By Rachel Furnari and David Mark Wise
To mark this fifth edition of Breakout Artists, we decided to check up on the artists we’d featured in the past and see where their careers have taken them.
2004
David Coyle
David Coyle’s villainous video impersonation of Dracula landed him on the Breakout Artists list, and though he’s relocated to Brooklyn, he still paints vampires, as well as moody portraits and abstract compositions. His recent solo shows at Gallery 40000 in Chicago and Project Row Houses in Houston have highlighted his continuing work in video, a practice that continually revives itself with ideas from other mediums, often found in pop culture. He was recently nominated for The Altoids Award offered by the New Museum of Contemporary Art in New York.
Brian Taylor
Brian Taylor has almost fallen off the map, though he is still collaborating with local artist and gallerist Philip von Zweck. In 2007, the two mounted a project, “Yours Truly,” at the Main Gallery in Las Vegas.
Siebren Veerstag
Siebren Veerstag now lives and works in New York City, where he showed last year at Max Protetch. Veerstag maintains his connections to Chicago and his solo project this winter at Rhona Hoffmann found him still preoccupied with futuristic technological models, using both digital mapping and code to explore the aesthetic possibilities of a diagrammatic temporality in elegant photography and films that make a material object of duration.
Gabe Fowler
Gabe Fowler can still be found in the art scene, if only rarely on its gallery walls. After attending the prestigious Skowhegan School of Painting and Sculpture in the summer of 2004, Fowler moved to New York City in 2005 and worked “like a dog for galleries and rich people.” Tiring of this unfulfilling (and all too familiar) rigmarole, in 2008 Gabe opened “Desert Island,” his own Brooklyn comic-book store. Next year Fowler is expanding with a Desert Island publishing imprint that will focus on limited-edition artist books.
Deborah Stratman
Photographer and filmmaker Deborah Stratman has always been interested in the shaping force of a particular environment—its determining effects on landscape, the use of space and people. Her current work on the “Marfa Sessions” in Donald Judd’s Texan town is an effort to integrate environmental audio (the passing train horn) with an audio installation of bagpipes in a public call and response form. In the last few years she has completed a trilogy of films about the paranormal in the information age, and her next film, an “experimental documentary essay,” is grounded in the story of a 1950s Marine officer who survives after he is forced to eject from his fighter jet at 48,000 feet and trapped for forty-five minutes in the violent drafts of a thunderstorm. Stratman intends this to be a meditation on patriotism, national identity, nature’s might and “elevated threat.”
Saya Woolfalk
Woolfalk has benefited from several awards and residency programs in the last few years, including the Whitney Independent Study Program in 2006, a Fulbright grant to Brazil to investigate performance and craft traditions and a current residency at the Studio Museum in Harlem. In 2005 she had a show with another 2004 Breakout Artist, Rashid Johnson, at the Indianapolis Museum of Contemporary Art and has performed in events at Deitch and Harvard. Her art maintains a critical ethnographic and feminist approach that highlights bricolage and reassemblage of our “socio-visual landscape.”

==========

*TASKS FOR THIS EXERCISE*.
1. Summarize the article in two sentences.
2. Name every artist who has a separate profile under the 2004 heading of the article.
3. Copy out the passage of the article from "By Rachel Furnari" to "have taken them.".
Rely only on the article to complete these.

*SUPPLIED MATERIAL*.
==========

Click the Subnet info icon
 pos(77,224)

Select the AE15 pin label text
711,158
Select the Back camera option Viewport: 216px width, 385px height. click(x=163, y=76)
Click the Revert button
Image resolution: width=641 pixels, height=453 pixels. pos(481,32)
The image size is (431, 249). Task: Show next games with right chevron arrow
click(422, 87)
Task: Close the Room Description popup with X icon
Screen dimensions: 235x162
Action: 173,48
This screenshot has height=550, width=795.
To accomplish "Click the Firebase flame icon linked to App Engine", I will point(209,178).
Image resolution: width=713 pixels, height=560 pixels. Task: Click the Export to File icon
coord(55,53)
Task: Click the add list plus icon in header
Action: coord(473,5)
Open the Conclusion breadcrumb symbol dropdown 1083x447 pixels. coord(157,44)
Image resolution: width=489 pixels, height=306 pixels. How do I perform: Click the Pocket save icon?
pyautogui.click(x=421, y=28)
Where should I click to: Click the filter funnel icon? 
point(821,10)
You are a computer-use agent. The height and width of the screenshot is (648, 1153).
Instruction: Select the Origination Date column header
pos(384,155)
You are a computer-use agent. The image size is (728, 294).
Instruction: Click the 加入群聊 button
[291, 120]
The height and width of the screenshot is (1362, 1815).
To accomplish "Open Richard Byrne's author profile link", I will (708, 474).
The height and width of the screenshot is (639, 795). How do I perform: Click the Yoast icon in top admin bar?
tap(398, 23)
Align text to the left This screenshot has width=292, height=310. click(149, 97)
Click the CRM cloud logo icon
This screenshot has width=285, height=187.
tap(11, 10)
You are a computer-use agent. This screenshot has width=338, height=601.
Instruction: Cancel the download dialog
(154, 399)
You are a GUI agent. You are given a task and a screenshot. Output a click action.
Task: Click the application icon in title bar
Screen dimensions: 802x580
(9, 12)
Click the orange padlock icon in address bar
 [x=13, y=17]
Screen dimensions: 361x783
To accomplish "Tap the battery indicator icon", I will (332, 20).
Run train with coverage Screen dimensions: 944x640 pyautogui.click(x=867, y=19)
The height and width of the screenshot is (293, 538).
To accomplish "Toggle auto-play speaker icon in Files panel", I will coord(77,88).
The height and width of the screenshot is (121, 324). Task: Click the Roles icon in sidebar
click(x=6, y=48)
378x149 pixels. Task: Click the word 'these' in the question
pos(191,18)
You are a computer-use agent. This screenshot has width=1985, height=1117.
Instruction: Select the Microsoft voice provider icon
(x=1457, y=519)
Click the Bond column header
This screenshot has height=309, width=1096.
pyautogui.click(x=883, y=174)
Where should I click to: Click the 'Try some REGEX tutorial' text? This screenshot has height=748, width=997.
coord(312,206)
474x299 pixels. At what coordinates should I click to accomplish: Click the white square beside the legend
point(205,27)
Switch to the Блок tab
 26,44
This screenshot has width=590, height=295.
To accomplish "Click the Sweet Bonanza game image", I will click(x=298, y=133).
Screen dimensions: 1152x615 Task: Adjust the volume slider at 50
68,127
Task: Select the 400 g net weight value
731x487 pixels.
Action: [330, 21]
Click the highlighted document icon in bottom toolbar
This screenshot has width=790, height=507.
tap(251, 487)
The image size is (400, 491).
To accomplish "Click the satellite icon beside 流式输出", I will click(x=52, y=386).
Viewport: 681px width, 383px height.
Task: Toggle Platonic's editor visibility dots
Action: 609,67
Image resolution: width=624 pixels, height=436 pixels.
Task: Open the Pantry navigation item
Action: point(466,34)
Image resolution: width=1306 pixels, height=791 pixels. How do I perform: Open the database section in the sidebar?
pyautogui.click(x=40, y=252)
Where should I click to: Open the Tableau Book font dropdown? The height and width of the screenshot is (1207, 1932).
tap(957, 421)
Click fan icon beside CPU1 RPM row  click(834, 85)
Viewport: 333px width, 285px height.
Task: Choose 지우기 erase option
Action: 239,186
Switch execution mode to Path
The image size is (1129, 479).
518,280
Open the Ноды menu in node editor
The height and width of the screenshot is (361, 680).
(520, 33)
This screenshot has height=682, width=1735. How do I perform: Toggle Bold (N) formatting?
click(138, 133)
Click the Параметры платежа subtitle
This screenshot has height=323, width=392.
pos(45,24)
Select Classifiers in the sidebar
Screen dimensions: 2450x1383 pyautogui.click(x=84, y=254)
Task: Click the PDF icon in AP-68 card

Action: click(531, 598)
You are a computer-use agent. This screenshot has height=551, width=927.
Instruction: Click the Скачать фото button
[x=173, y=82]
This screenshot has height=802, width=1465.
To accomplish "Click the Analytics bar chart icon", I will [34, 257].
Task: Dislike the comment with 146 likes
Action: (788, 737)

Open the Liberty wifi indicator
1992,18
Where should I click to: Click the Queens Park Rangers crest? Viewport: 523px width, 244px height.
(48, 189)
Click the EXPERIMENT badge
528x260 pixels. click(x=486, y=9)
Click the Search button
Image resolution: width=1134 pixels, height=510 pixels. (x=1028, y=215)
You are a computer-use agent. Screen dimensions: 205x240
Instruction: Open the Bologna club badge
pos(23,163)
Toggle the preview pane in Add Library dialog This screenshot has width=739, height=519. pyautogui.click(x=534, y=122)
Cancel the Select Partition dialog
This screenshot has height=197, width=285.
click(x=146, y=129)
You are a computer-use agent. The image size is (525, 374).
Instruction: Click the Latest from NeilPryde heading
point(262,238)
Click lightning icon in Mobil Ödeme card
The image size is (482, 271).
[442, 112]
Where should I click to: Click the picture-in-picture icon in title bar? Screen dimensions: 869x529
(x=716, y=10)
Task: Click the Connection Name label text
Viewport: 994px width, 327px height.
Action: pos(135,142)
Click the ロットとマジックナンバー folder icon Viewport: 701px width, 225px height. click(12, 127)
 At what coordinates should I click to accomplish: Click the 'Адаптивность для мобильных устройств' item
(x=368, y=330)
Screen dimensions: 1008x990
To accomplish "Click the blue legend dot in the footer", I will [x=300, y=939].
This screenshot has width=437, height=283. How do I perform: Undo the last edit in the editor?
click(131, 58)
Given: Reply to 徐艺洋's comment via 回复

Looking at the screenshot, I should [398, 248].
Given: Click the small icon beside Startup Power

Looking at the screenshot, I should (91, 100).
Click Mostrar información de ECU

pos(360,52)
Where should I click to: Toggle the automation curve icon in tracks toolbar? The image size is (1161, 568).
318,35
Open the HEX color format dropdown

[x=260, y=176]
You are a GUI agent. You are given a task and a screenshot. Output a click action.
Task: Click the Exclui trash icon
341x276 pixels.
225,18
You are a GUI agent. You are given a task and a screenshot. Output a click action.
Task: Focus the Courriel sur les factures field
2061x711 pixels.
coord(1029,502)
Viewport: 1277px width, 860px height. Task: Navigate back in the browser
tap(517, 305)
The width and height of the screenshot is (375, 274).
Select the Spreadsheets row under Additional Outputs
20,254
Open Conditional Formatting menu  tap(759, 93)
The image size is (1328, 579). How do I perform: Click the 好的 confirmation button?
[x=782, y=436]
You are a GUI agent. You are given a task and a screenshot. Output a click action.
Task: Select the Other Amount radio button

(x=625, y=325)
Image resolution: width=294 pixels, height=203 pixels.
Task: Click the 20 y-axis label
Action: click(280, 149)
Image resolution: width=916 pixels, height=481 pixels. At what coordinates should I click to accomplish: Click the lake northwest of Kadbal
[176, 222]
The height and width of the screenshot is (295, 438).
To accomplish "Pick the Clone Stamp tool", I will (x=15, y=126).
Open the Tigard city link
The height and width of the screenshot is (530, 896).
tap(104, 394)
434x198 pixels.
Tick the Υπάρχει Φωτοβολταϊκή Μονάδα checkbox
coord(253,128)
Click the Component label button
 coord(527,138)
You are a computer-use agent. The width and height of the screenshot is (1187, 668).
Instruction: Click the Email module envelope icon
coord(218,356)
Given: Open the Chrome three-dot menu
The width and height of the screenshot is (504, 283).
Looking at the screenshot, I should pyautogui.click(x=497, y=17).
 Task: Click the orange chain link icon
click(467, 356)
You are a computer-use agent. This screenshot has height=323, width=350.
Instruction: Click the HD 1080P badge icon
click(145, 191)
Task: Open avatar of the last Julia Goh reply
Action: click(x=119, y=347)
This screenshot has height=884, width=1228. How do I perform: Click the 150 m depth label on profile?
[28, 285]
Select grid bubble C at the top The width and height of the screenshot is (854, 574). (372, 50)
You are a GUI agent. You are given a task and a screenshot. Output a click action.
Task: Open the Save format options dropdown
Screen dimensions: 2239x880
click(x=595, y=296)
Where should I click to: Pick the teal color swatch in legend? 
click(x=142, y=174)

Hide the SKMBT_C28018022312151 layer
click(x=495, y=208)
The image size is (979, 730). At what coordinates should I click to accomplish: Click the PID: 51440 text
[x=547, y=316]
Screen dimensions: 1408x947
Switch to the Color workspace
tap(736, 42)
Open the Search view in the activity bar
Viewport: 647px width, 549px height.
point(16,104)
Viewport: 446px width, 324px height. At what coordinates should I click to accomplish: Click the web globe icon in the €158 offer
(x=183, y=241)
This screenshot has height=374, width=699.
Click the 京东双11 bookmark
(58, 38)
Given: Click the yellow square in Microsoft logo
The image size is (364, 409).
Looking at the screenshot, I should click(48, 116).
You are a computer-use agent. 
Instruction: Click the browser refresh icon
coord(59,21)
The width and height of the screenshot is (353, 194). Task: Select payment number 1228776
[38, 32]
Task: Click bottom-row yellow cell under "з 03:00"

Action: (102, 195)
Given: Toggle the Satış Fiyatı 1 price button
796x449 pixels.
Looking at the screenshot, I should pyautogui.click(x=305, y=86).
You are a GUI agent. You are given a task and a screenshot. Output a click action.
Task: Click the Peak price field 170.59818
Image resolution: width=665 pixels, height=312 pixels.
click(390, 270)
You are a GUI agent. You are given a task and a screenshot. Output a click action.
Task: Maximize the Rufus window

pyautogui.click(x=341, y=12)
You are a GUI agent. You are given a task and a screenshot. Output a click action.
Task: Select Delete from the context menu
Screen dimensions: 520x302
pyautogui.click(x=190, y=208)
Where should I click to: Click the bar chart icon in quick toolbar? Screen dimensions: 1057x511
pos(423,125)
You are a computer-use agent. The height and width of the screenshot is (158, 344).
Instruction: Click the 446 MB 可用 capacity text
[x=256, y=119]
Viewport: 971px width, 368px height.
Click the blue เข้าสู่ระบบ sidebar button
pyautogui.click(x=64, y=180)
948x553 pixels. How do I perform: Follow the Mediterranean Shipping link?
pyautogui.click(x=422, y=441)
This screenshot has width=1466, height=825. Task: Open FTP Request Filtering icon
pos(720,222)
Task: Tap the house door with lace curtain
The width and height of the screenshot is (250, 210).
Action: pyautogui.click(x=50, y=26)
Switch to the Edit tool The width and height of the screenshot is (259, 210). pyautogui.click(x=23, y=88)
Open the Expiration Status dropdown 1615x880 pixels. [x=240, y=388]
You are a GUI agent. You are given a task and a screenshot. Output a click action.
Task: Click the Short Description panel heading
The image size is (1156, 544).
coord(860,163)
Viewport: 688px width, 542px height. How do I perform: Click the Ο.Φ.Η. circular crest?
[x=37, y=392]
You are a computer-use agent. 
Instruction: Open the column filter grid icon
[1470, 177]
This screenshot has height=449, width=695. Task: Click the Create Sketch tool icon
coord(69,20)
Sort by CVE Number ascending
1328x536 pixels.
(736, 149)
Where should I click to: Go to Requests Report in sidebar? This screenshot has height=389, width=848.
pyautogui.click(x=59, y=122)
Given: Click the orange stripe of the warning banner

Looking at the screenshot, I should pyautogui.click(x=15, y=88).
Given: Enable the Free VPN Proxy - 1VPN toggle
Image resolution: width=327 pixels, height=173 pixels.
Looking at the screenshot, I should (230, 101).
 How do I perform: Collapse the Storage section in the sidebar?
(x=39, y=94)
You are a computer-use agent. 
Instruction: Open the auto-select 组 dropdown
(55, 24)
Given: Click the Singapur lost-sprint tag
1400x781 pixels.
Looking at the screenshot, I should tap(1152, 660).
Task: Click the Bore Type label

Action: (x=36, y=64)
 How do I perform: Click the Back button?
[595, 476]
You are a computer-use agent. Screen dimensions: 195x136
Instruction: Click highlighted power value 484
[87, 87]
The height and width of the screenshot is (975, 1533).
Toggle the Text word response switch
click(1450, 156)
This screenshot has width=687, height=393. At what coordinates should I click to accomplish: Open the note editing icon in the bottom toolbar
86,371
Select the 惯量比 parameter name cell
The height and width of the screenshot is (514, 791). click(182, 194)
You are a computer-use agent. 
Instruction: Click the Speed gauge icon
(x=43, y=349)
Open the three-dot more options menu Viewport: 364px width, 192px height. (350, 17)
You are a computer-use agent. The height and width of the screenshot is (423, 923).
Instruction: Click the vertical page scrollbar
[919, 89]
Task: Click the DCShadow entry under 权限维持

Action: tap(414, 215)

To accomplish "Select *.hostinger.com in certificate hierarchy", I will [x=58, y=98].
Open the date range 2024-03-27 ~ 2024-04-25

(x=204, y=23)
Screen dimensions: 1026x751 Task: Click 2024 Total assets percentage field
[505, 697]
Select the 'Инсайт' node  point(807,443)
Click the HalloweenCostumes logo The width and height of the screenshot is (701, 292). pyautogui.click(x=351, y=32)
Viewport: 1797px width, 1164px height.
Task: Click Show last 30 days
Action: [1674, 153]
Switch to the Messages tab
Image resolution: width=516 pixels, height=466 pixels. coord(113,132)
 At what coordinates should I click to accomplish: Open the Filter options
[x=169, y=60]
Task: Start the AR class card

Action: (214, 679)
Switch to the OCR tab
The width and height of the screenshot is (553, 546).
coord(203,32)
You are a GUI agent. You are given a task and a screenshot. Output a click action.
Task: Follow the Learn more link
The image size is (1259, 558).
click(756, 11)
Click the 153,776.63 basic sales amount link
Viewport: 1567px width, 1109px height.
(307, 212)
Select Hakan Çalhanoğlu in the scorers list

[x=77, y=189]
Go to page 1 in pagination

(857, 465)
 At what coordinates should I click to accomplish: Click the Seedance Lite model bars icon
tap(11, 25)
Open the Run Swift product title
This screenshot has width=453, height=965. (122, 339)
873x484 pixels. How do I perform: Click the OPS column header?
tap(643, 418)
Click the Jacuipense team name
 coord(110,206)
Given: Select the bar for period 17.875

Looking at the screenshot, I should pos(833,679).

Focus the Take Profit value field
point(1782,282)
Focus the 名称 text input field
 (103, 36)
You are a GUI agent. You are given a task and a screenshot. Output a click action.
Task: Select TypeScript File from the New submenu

==========

*ANSWER LIST*.
1. To mark the fifth edition of Breakout Artists, the article checks on artists featured in the past to see where their careers have taken them. It profiles six artists from 2004, several of whom have moved to New York, and reports on their recent shows, projects, awards and residencies.

2.
David Coyle
Brian Taylor
Siebren Veerstag
Gabe Fowler
Deborah Stratman
Saya Woolfalk

3.
By Rachel Furnari and David Mark Wise
To mark this fifth edition of Breakout Artists, we decided to check up on the artists we’d featured in the past and see where their careers have taken them.